# PROBLEM DETAILS
From the records below, transcribe only the lines running from the one with "Given: Click the Automations workflow icon" through the one with "Close the left sidebar advertisement". Keep both of those end lines.

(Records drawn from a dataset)
____
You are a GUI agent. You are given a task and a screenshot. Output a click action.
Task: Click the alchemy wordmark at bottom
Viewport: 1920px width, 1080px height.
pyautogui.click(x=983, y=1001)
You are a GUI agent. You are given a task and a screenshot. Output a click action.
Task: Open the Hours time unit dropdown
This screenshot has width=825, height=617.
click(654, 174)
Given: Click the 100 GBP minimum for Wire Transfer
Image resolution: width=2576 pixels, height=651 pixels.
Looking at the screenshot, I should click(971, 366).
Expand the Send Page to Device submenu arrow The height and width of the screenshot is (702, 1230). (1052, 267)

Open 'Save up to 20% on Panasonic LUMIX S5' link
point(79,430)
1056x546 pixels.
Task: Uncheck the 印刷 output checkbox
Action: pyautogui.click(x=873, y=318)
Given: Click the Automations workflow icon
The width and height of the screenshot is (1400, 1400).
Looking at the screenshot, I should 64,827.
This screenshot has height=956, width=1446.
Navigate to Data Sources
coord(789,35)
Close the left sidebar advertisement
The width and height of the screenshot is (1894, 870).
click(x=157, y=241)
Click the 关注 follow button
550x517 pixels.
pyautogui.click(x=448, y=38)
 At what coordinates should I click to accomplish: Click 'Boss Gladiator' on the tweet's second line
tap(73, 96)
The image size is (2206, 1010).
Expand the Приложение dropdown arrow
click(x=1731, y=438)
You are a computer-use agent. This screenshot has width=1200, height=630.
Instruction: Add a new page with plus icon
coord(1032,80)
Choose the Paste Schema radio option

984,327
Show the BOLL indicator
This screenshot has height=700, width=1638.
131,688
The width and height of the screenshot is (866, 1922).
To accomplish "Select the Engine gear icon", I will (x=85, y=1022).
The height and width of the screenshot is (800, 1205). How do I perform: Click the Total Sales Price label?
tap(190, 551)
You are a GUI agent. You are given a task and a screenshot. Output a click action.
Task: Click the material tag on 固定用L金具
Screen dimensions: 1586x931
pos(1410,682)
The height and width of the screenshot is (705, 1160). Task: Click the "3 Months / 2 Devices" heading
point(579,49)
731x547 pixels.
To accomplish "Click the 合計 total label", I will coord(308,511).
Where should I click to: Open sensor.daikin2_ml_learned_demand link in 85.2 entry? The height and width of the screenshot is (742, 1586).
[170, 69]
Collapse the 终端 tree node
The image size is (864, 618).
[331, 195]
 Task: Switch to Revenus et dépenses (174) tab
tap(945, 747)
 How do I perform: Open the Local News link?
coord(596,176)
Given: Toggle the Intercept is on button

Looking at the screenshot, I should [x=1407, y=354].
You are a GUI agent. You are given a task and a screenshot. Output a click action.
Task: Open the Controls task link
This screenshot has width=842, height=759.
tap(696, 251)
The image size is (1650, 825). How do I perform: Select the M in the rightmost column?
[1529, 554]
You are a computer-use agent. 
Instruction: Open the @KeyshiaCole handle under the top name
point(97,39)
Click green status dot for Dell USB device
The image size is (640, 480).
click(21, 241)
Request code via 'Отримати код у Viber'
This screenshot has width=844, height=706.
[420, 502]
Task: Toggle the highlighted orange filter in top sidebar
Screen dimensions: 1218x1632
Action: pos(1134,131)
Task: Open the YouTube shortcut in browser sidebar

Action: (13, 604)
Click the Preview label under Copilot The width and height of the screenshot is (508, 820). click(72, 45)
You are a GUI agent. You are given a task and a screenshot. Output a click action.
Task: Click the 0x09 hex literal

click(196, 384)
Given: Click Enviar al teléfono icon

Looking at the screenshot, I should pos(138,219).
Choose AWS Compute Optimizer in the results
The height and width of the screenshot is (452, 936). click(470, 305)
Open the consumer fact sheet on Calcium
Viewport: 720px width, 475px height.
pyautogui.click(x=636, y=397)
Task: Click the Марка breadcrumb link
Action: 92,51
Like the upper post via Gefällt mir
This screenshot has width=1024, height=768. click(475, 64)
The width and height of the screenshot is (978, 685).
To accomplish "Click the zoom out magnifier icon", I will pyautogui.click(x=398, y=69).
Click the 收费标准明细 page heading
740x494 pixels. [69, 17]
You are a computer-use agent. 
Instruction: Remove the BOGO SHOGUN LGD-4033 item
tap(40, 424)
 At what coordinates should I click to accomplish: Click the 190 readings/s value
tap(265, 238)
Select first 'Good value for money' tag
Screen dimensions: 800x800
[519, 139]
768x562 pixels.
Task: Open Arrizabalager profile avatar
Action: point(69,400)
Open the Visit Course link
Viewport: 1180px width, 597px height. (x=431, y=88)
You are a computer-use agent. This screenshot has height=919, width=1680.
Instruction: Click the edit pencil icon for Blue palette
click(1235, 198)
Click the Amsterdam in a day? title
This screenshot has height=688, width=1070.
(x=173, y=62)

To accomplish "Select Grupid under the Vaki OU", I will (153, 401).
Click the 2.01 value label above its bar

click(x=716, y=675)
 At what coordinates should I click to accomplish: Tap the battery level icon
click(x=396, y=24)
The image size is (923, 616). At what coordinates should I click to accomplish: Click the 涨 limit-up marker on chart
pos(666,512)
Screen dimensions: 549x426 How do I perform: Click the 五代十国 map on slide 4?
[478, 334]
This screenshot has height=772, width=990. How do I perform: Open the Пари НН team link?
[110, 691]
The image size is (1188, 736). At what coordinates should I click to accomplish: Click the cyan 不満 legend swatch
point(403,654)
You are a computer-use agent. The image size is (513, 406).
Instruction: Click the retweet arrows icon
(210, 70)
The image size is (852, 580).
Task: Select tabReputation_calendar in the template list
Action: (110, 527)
____
# OUTPUT BELOW
Given: Click the Automations workflow icon
The width and height of the screenshot is (1400, 1400).
Looking at the screenshot, I should 64,827.
This screenshot has height=956, width=1446.
Navigate to Data Sources
coord(789,35)
Close the left sidebar advertisement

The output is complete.